Convencimiento éste que nos ha de llevar a la reflexión esperanzada sobre el sentido de esas palabras de san Pablo: “El que no perdonó a su propio Hijo sino que lo entregó a la muerte por nosotros, ¿cómo no nos dará todo con él?” (Rm 8, 32).
En este domingo segundo de cuaresma, en que se nos presenta descarnada la profundidad del misterio de Dios, y en que puede asomar en nuestro corazón la duda acerca de si alcanzaremos lo que Dios dice prometernos a través de estas pruebas, el santo Evangelio nos ofrece a la consideración la escena que Jesucristo se transfiguró ante Pedro, Santiago y Juan.
Ese es el regalo final para quien acepta y sigue el misterio de dios que, por ser obra de Dios infinito, siempre nos trasciende y nos desborda.

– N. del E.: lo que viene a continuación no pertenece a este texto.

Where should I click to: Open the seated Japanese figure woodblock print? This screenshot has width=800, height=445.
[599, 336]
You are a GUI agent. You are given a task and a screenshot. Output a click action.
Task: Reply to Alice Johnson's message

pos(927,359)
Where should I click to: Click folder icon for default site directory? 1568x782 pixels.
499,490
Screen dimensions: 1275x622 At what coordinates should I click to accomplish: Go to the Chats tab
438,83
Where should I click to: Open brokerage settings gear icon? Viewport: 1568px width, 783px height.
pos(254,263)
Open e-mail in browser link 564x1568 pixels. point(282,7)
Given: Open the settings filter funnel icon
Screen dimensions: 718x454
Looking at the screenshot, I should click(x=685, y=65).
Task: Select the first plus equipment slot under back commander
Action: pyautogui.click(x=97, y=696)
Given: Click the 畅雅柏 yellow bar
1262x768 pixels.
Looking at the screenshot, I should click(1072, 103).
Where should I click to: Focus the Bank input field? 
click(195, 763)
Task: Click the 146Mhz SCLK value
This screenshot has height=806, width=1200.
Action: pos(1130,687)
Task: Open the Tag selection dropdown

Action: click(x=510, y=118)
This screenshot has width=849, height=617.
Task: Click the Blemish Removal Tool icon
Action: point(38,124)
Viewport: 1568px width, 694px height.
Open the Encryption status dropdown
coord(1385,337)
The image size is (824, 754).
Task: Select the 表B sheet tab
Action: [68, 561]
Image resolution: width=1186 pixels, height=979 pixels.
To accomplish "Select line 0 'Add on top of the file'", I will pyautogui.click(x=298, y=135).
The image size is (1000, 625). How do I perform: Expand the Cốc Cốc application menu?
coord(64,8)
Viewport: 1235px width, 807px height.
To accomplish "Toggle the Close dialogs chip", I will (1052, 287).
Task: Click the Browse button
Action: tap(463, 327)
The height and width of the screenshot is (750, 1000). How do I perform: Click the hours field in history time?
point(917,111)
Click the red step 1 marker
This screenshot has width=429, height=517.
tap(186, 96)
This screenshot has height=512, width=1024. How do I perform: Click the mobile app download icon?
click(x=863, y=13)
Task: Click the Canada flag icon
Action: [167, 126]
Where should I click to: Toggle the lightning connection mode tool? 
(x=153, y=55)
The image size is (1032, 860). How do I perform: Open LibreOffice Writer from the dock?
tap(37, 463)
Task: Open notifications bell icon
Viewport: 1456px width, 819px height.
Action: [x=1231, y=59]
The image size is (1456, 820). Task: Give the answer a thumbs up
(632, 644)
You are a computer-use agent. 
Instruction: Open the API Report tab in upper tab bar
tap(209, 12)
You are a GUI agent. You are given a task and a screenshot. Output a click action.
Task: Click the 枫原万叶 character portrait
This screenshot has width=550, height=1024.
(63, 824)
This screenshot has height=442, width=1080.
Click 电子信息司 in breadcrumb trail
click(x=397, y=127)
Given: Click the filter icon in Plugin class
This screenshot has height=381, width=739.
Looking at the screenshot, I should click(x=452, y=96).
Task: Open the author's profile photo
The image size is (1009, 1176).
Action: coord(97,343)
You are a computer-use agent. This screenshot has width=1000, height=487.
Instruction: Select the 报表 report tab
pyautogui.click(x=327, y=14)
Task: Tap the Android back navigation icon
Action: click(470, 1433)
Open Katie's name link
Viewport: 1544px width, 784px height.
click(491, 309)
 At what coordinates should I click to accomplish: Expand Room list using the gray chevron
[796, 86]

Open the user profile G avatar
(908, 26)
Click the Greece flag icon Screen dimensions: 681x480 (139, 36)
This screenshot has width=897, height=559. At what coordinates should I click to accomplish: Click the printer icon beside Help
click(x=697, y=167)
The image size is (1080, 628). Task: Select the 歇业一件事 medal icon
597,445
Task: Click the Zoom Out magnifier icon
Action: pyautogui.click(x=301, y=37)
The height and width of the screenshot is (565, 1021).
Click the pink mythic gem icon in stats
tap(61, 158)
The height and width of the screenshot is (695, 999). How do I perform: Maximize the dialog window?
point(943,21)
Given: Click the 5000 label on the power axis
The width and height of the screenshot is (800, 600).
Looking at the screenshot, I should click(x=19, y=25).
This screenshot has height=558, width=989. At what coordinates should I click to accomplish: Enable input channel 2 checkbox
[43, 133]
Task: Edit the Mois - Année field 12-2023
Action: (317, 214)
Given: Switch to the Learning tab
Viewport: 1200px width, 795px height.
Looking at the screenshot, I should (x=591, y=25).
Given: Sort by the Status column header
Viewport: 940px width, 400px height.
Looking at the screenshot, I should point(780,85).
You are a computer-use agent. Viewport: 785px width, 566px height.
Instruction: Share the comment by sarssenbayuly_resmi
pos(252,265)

El mismo Dios que anunciaba su sacrificio redentor es quien aparece con la gloria divina ante sus discípulos, hasta hacer exclamar a Pedro, feliz y deseoso de que esta situación perdurara: “¡Qué bien se está aquí! Vamos a hacer tres chozas” (Mc 9, 5).
El Señor, que había desvelado el final feliz de todas las pruebas que él y sus discípulos debían atravesar, les quiere devolver a la dura realidad del acontecer humano por el que iba a ser crucificado. Y establece muy claramente la íntima relación que existe entre la cruz y la resurrección.
Pidamos al Señor la luz necesaria para vislumbrar el sentido del misterio que nos presenta en su vida y en su relación con nosotros. Que nos conceda la fuerza necesaria para no rendirnos en la prueba, sino llegar al goce definitivo al que desea llevarnos.